Work request:
Wherever the string "computer" shows up in the material below, copy that line.

+++ Data records +++

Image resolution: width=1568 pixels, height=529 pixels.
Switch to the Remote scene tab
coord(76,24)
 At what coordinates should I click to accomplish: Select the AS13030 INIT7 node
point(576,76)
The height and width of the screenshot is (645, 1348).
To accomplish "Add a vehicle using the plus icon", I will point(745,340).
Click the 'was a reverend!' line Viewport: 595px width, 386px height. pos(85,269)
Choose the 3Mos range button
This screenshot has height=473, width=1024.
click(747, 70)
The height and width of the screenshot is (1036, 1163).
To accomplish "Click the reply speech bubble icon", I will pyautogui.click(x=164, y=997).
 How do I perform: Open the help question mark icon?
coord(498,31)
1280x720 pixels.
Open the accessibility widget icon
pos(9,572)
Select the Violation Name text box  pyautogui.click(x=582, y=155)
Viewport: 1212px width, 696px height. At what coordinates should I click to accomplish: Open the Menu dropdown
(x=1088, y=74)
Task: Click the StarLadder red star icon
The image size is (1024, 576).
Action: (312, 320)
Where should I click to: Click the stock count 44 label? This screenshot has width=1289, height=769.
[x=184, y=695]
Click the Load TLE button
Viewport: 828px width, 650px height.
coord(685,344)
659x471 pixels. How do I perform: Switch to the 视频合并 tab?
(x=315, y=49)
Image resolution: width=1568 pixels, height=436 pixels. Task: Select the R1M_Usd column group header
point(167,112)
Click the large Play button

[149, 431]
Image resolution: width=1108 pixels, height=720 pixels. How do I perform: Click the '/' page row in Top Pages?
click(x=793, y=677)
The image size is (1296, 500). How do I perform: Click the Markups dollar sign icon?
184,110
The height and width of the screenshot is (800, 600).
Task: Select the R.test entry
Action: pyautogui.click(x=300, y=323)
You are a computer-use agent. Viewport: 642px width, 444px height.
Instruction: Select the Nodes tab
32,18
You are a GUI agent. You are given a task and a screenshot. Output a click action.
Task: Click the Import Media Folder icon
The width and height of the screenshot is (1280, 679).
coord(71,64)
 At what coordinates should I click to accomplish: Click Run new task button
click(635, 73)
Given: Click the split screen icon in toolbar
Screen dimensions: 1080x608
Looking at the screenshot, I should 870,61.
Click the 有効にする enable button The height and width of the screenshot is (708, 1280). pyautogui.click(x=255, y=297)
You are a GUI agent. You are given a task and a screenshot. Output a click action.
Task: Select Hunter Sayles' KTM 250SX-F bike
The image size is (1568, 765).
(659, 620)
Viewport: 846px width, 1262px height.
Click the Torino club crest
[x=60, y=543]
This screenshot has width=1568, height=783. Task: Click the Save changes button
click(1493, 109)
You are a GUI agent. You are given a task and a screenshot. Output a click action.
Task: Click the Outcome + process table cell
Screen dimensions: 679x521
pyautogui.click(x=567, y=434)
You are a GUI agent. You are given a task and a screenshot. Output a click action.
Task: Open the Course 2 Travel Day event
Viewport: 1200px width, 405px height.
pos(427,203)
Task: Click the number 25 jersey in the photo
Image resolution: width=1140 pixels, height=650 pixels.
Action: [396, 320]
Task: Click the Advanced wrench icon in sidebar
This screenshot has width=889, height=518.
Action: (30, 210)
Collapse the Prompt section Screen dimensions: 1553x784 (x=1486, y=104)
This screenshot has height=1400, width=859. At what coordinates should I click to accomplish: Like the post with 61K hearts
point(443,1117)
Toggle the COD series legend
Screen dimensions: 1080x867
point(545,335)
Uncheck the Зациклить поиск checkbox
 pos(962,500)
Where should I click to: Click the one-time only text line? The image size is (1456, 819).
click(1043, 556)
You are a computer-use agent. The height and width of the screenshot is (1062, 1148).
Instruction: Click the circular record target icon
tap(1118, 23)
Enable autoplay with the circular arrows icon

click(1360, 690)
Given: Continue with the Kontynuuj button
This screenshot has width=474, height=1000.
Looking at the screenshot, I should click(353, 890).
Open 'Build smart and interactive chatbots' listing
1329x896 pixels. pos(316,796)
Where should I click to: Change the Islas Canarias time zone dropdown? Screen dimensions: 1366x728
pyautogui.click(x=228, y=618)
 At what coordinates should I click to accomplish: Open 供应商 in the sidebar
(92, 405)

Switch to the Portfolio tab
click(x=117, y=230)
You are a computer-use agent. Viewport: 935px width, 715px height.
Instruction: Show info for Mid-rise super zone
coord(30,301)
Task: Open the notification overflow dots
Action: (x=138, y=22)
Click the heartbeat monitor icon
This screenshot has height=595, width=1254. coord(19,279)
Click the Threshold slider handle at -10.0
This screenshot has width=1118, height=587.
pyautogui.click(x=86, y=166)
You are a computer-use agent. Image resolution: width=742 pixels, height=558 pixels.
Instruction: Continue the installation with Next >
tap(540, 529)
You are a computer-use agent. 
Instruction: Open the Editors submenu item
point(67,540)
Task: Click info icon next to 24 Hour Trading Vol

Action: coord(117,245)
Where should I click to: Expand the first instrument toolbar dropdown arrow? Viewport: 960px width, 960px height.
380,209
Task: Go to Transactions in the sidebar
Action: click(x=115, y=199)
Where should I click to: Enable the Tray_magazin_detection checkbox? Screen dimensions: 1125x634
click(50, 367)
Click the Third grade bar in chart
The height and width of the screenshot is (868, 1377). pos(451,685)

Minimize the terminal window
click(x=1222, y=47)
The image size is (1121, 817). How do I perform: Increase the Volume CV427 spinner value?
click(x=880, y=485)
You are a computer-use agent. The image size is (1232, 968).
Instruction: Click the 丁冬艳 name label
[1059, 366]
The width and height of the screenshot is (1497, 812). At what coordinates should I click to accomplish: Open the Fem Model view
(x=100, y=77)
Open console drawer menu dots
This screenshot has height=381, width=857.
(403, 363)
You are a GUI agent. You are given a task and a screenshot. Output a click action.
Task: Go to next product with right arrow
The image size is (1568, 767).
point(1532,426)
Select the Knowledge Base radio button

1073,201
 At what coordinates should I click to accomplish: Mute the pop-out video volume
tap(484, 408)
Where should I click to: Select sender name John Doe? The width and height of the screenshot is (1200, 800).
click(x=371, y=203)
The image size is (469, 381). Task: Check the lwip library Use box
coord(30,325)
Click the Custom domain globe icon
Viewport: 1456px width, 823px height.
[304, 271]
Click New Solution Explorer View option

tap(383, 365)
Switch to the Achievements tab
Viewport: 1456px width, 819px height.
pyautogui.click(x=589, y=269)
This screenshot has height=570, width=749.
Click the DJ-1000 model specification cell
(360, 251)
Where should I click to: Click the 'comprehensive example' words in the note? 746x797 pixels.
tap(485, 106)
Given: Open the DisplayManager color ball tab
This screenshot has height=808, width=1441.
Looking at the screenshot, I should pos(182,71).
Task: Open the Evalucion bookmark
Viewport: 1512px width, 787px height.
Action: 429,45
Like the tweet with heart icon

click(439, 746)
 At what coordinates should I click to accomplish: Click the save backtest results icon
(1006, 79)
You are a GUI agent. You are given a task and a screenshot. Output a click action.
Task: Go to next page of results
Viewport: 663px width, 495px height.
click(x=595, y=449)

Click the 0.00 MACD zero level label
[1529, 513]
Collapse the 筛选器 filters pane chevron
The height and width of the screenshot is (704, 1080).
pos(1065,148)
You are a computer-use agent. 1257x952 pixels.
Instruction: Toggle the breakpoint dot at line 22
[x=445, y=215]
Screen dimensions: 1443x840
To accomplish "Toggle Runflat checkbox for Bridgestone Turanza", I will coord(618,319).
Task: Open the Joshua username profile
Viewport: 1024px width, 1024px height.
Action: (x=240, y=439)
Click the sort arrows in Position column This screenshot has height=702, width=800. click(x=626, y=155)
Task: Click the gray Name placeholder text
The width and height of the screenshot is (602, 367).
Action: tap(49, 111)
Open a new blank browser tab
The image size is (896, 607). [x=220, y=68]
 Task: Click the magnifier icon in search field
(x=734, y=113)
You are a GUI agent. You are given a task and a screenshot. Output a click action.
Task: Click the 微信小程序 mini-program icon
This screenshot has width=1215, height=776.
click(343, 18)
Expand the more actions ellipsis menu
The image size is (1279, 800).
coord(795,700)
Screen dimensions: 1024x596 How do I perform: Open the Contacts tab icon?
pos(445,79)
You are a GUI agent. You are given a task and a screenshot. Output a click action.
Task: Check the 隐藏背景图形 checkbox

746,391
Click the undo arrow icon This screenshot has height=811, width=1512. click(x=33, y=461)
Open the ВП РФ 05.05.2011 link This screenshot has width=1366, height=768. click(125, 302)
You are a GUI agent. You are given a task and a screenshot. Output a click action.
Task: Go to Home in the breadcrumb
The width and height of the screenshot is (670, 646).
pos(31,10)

+++

Solution:
You are a computer-use agent. Viewport: 642px width, 444px height.
You are a computer-use agent. The height and width of the screenshot is (1062, 1148).
You are a computer-use agent. Viewport: 935px width, 715px height.
You are a computer-use agent. Image resolution: width=742 pixels, height=558 pixels.
You are a computer-use agent. 
You are a computer-use agent. The image size is (1232, 968).
You are a computer-use agent. 1257x952 pixels.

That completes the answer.